* **Textabschnitt**:
________________

(Stuttgart) – Die Subitec GmbH aus Stuttgart setzt mit der Serienfertigung von standardisierten Kultivierungsmodulen neue Maßstäbe in der industriellen Produktion von Mikroalgen. So wie bereits vor 20 Jahren, als das Spin-off des Fraunhofer-Instituts bahnbrechende Verfahrenstechniken zur Mikroalgenkultivierung auf den Markt brachte. Heute stehen die Anlagen aus der BioRegion STERN weltweit in Forschungslaboren und in Produktionshallen. Das jüngst entwickelte CM180-Kultivierungsmodul ist das nächste Kapitel in der Geschichte des Pioniers der Mikroalgenzüchtung und stärkt dessen Position im wichtigen Biotech-Sektor. Denn in diesem Bereich steigt die Nachfrage nach Produktionssystemen, welche die hohen Anforderungen an gleichbleibender Qualität und planbarer Quantität der Mikroalgen erfüllen können. Bereits zwei der Module sind verkauft und auf dem Weg zu einem Kunden in Tunesien.

________________

* **Bereitgestelltes Material**:
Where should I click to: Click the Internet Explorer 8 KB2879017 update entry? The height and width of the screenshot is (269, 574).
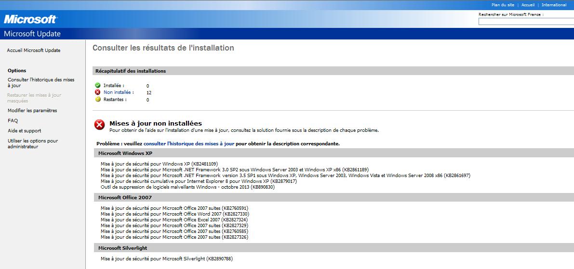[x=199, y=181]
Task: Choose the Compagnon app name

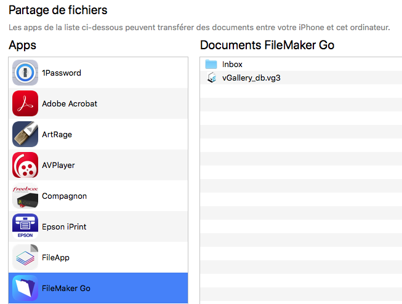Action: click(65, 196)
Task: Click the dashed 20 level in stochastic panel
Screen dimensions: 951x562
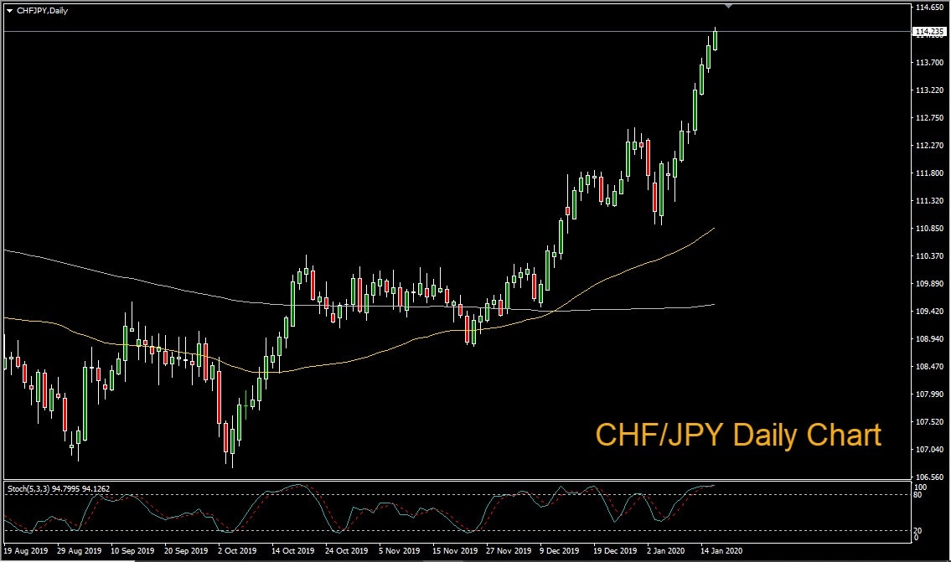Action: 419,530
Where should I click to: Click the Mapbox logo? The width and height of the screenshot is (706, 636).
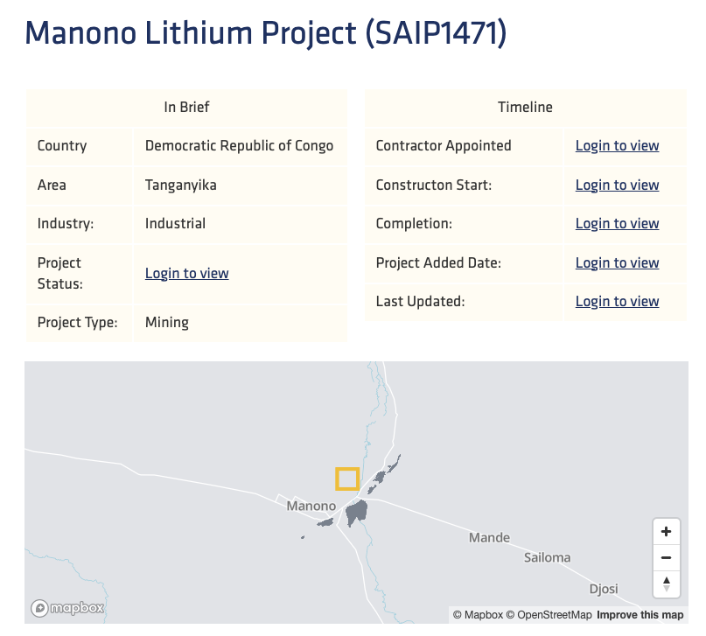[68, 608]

________________

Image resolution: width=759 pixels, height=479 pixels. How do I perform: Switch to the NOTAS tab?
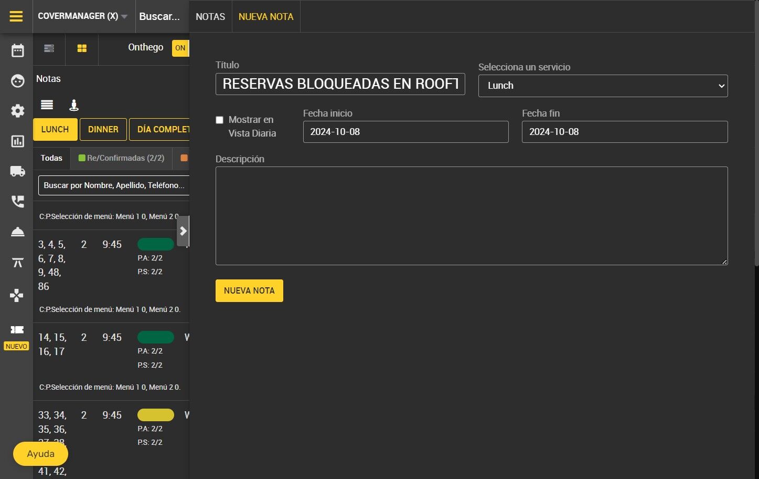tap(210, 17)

________________

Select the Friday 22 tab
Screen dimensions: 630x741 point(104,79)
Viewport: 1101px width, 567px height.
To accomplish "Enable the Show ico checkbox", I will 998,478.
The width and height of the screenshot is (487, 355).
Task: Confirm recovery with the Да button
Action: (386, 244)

________________

* **Arbeitsauftrag**: Wohin sind laut dem Textabschnitt über Subitec die beiden bereits verkauften Module unterwegs? Die Zeilen sind eigenständiges Material und gehören nicht zum Textabschnitt.

* **Lösung**: Sie sind auf dem Weg zu einem Kunden in Tunesien.